Friday, 15 October 2010

Implementing LEAN

Interesting presentation from a University that had implemented LEAN.
I've posted about LEAN before, and some of you will know that I'm interested in using it in Sheffield to improve some of our processes.
LEAN is a form of process reengineering, and 80% of lean projects involve implementation of some technology. It also intersects with project management technologies.

LEAN focuses on processes, not people, and one of its goals is to eliminate outdated or inefficient practices. It leverages collective knowledge by getting all those involved in a process together to talk abut it.

Common roadblocks to lean are:
People afraid, of losing jobs, or of change
Lack of follow through.
Distractions
Sabotage (it does happen!)
Sacred cows, or things we just can't change
Predetermined solutions, especially by senior management
Too many other pressures

The goal is to eliminate waste and this can come inn many forms, for example multiple forms asking for the same information, forms sitting in inboxes for a long-time, actual work time being minimal, customers waiting a long time, inaccurate information

Many detps want quick fix, ask IT to write or implement a system but don't review the processes. IT can be used to prioritise, this particular University will not start a project unless its been through the LEAN process. only do projects that have been through LEAN.

A key tool is value stream mapping, basically a diagram of the process with metrics, timelines etc. You can also use other tools to get information such as asking "why?" 5 times in different ways.

In this University they trained a number of facilitators then paired them up to work on 10 projects. First task was to identify goals. Different goals would have different ways of approaching the project eg reducing cost might be different to improving accuracy.

Value stream map of current process and desired should take two days only. Metrics need to be included timeline underneath and identify where a process is so complex that it needs its own map.

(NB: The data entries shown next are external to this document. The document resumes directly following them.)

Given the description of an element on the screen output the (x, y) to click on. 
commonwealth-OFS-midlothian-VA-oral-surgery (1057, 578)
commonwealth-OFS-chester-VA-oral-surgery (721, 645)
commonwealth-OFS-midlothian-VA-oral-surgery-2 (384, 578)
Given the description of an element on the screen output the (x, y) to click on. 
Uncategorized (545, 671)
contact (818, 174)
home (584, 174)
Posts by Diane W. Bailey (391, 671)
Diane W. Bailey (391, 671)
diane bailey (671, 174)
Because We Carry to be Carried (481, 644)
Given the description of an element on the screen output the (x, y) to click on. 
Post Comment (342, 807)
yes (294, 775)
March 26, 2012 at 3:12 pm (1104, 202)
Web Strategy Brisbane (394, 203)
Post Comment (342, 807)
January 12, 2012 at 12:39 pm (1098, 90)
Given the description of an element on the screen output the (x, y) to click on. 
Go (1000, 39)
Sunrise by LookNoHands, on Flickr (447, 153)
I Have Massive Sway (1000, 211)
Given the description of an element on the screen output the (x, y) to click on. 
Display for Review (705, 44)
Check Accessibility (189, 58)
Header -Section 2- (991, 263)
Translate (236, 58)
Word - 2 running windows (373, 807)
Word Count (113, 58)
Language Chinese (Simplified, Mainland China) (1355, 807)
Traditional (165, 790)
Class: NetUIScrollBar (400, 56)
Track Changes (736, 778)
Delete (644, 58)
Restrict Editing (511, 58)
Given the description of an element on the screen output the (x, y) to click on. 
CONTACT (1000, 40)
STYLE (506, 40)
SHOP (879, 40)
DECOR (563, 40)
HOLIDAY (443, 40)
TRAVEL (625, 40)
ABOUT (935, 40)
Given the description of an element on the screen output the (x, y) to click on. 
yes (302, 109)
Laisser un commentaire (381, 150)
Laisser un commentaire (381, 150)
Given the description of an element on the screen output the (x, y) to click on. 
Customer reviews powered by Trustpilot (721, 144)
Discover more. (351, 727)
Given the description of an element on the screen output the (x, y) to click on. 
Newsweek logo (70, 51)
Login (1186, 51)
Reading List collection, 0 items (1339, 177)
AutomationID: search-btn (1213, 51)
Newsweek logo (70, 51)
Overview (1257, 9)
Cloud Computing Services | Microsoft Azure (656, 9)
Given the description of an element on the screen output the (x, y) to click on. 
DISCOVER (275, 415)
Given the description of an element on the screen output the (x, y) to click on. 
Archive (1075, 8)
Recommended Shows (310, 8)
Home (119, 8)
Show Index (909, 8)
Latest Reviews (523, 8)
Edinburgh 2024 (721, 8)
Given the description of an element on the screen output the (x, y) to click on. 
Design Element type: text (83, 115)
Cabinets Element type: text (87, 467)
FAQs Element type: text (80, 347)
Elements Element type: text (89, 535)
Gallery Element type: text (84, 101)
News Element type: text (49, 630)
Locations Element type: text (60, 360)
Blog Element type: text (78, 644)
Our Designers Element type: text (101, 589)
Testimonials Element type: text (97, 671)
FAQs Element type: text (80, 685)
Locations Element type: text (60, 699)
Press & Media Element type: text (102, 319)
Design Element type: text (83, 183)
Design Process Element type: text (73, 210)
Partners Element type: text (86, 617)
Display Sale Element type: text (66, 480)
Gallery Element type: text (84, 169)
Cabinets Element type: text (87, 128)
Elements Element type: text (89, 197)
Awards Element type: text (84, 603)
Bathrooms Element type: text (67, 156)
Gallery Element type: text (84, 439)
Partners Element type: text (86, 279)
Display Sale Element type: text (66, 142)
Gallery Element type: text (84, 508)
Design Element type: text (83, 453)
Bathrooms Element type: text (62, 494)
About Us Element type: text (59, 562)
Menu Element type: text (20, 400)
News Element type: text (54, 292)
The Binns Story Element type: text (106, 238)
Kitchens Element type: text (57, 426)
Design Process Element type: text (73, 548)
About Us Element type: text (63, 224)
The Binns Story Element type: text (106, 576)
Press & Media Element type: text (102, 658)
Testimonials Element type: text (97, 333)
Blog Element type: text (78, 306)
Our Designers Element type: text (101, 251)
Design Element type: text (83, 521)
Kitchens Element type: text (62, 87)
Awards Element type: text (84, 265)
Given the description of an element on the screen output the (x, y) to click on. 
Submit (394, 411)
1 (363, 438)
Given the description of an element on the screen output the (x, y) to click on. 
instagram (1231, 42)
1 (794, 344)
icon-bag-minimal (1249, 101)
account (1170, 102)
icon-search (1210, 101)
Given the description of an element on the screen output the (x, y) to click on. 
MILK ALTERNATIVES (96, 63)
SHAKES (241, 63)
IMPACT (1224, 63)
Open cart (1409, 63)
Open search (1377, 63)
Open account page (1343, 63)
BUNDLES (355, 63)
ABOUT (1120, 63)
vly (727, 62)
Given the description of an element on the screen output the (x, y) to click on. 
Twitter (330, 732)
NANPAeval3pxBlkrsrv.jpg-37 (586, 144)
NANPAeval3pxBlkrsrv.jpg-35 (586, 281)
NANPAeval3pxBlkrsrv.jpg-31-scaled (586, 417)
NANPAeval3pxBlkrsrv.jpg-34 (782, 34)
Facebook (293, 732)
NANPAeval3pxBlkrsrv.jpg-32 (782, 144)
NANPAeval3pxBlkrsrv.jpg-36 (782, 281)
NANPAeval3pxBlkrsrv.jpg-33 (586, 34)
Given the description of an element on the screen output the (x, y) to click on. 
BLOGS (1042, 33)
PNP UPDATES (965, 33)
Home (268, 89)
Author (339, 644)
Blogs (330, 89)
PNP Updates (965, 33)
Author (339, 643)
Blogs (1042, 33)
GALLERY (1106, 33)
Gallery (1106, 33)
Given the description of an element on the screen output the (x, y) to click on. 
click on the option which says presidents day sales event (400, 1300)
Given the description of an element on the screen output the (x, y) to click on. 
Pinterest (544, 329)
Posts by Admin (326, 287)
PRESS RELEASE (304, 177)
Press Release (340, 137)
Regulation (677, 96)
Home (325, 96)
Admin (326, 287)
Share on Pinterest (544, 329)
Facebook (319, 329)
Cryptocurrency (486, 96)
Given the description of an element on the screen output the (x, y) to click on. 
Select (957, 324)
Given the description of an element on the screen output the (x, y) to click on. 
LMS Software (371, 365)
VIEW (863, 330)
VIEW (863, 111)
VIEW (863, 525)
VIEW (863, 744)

Identify sacred cows, and parking lot items - things that might touch the project but not driving main project, need to be parked and not used as distraction.

Then make a list of actions to get to desired state and allocate tasks. Then becomes like a project.

People have to be neutral. If people are heavily involved in process, have to be balanced by people who aren't.
Time, can be done in 2 days.

As you're doing LEAN document the process your working on. Chances are no one has done it before.

A LEAN initiative is a good way to embed things in the process like equality and diversity, data protection, carbon reduction.